Still, Leon struggled in early meetings. He showed up to one high, and the group confronted him. He admitted he’d been smoking weed, a turning point because he wouldn’t have owned up to it during the first circle, Barbara said. At one of the next meetings, he told the group, “Okay, I’m ready to go. Give me the hard stuff. Let’s ask the hard questions.”
They did. Leon had been convicted of pressuring two people, including an underage teenager, into having sex. In the first round of CoSA meetings, Leon was laying blame elsewhere, complaining about the DOC, the judge, and the prosecutor. When he was locked up, other prisoners—and even guards—had praised his abuse.
The volunteers hammered away at that distortion, asking him to consider the terrible impact of the abuse on both relatives and the pressure he’d put on the woman to participate. One day Leon got it and a light bulb went off.
“I never thought about it that way,” he told the group.
Meanwhile, Barbara helped Leon get an apartment and a construction job—no easy prospect for someone on the sex offense registry. Volunteers serve as ambassadors for core members and help spread the word about what they need. Now, Leon said he is “so happy to pay my rent every month. I loved getting my first electric bill.”
What might make other states pay attention?
The circles model has two goals for core members: no secrets and no more victims.
“If that doesn’t appeal to everybody, I don’t know what does,” Barbara said.
And there’s the money: It costs between $60,000 and $80,000 a year to keep someone locked up in Vermont, she says. Circles lower reoffending, so they cut prison costs, and thus cut taxes.
To spread beyond Vermont and Minnesota, the idea might need to start with grassroots activists. Wilson, the psychologist, helped launch the first CoSA in 1994 in Canada, completed the first research on the model, and co-published a “how-to” guide in August 2022 for communities interested in starting a circles program. He believes a CoSA effort should be community-driven and managed, even if it draws state and federal dollars.
That’s what happened in Fresno, California, and Lowell, Massachusetts.
Fresno’s CoSA program was launched in 2007 by a nonprofit with a grant from the California Department of Corrections and Rehabilitation. Now run by another nonprofit, the Community Justice Center, it’s served dozens of people re-entering after prison.
Program director Jaime Leyva says since he took the job in 2022, 34 people have participated in a circle. None have reoffended, he says. Sean, a former Fresno CoSA core member, said each of the four volunteers on his CoSA team would call him on different days to check in. “They basically become your circle of real-life friends,” he says. “I went from hanging out with no one to hanging out with healthy individuals. I never thought that would be possible,” he says.

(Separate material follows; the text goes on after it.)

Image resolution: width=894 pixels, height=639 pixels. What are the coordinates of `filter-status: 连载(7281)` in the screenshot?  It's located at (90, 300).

The Massachusetts CoSA project, started in 2014 by the nonprofit THRIVE Communities, has worked with at least 150 people returning to communities from prison. Last year it won a $300,000 grant from a local foundation that it will use to launch 100 additional circles, according to a local report. An award-winning 2023 documentary featuring interviews with several of its graduates now holds screenings around the country.

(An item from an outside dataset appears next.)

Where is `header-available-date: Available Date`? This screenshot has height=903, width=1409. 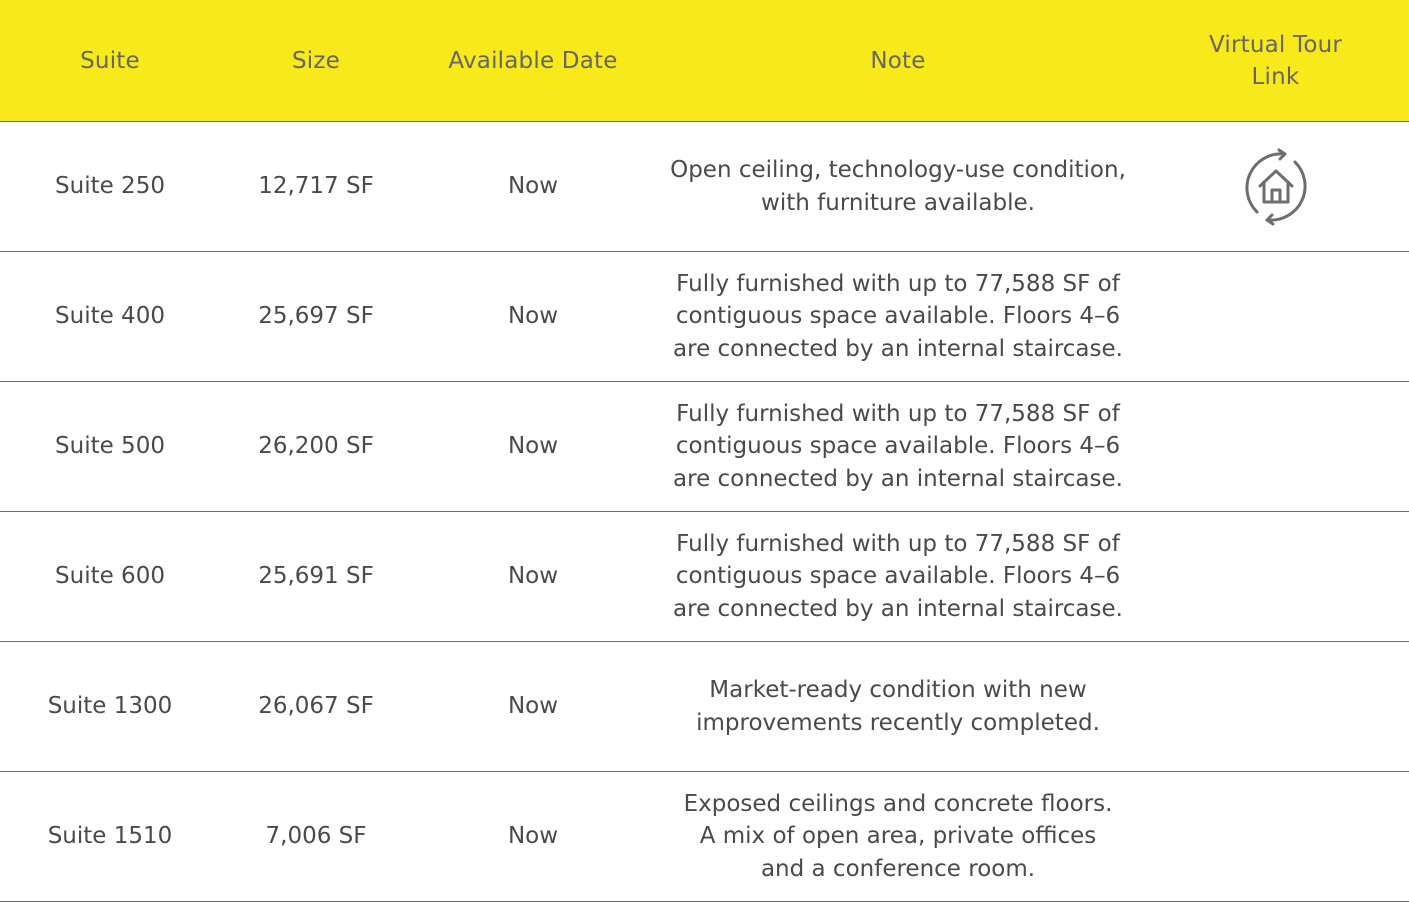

For her part, Barbara thinks people can start circles on their own as long as they can recruit volunteers and find space to meet.
“I mean, AA works, right?” she said. “Everybody could use a CoSA. I could use one myself.” She added later: “It’s a brilliantly simple process.”

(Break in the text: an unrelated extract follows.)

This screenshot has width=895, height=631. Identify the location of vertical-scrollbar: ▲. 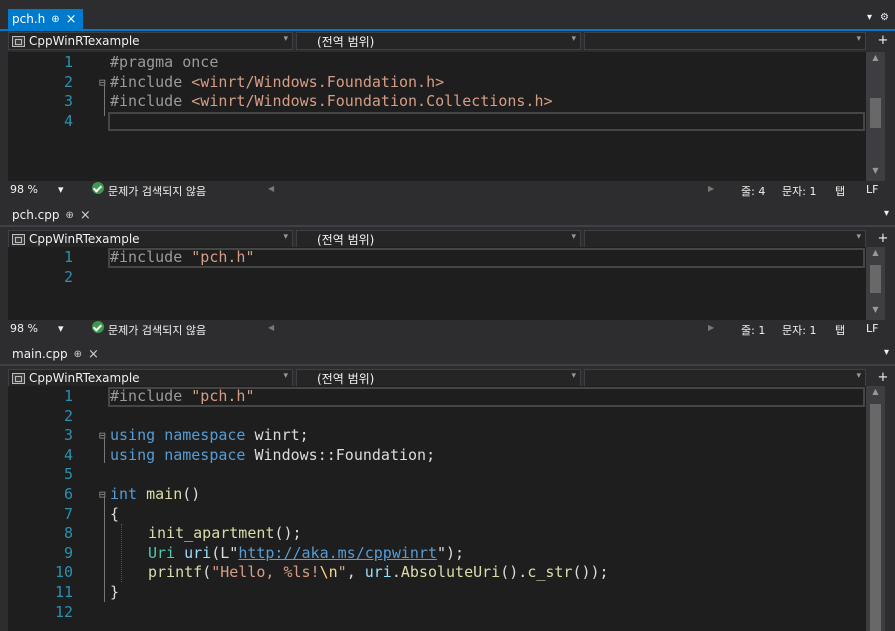
(876, 508). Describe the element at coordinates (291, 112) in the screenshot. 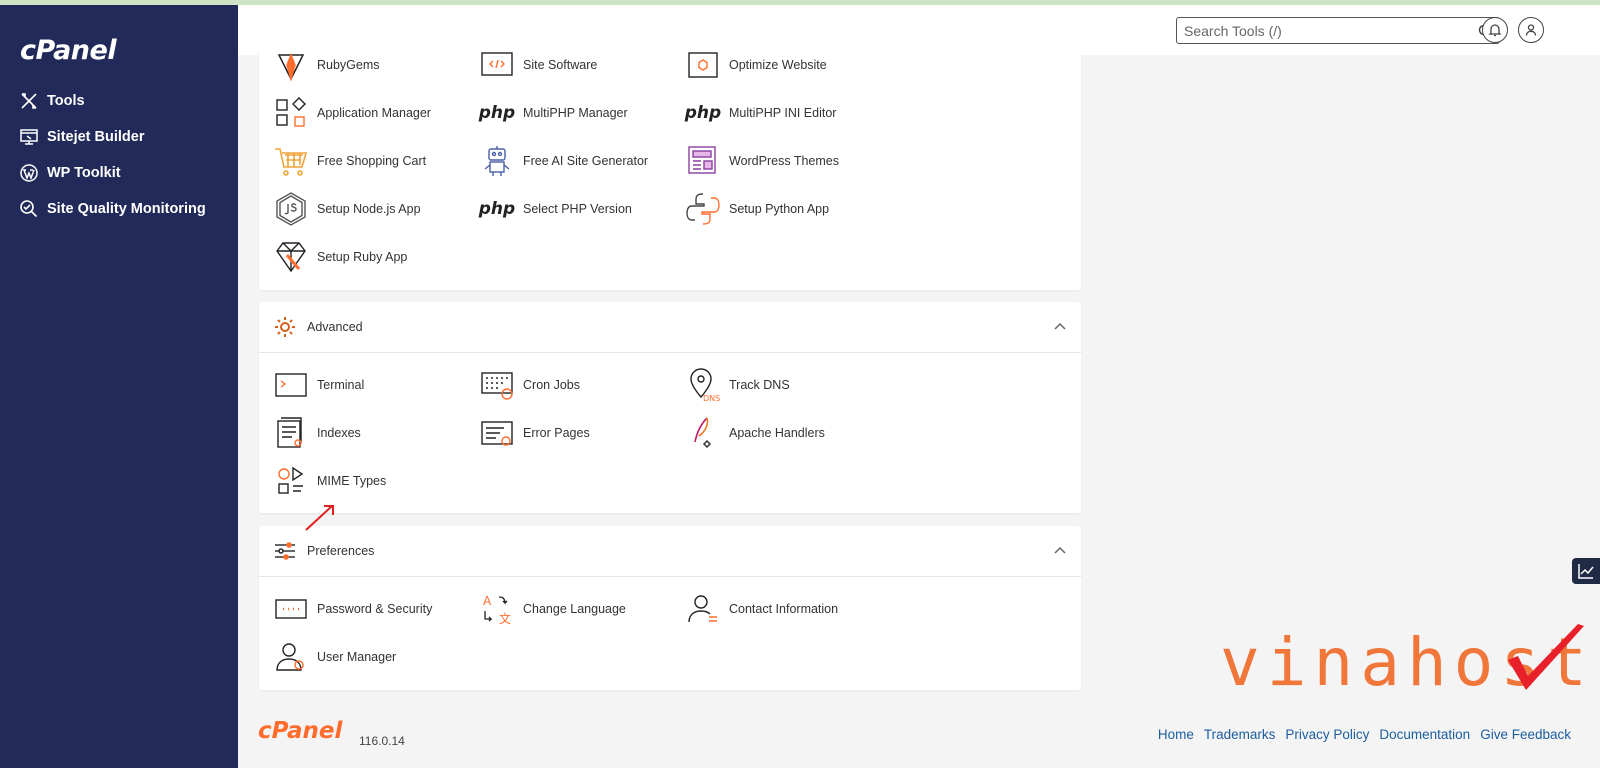

I see `application-manager-icon` at that location. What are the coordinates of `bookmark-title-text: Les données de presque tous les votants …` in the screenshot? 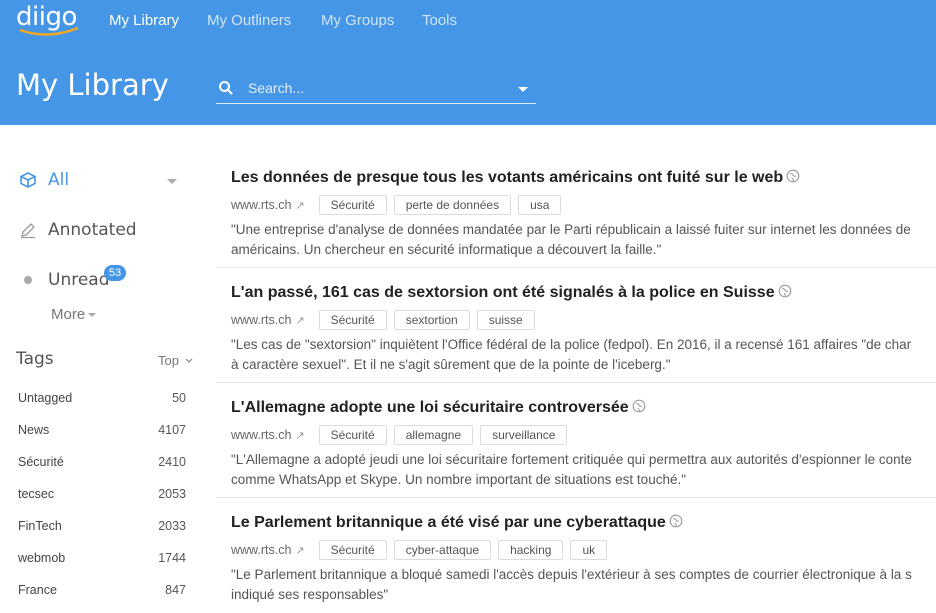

It’s a compelling idea: individuals anywhere might seed an alternative to the existing brutal, expensive, ineffective system of banishment and public humiliation for those coming back to society after a sexual offense. Barbara said the CoSA volunteers at her center are ambassadors for restorative justice and have changed how their community thinks.
For Leon, the circle has become more than just a way to stay out of jail—it’s a permanent support network. If he were slipping, he’d call Barbara.
“I know they’re here,” he said of his circle. “You don’t feel so disconnected from the community. You become a part of the community by interacting with these people.”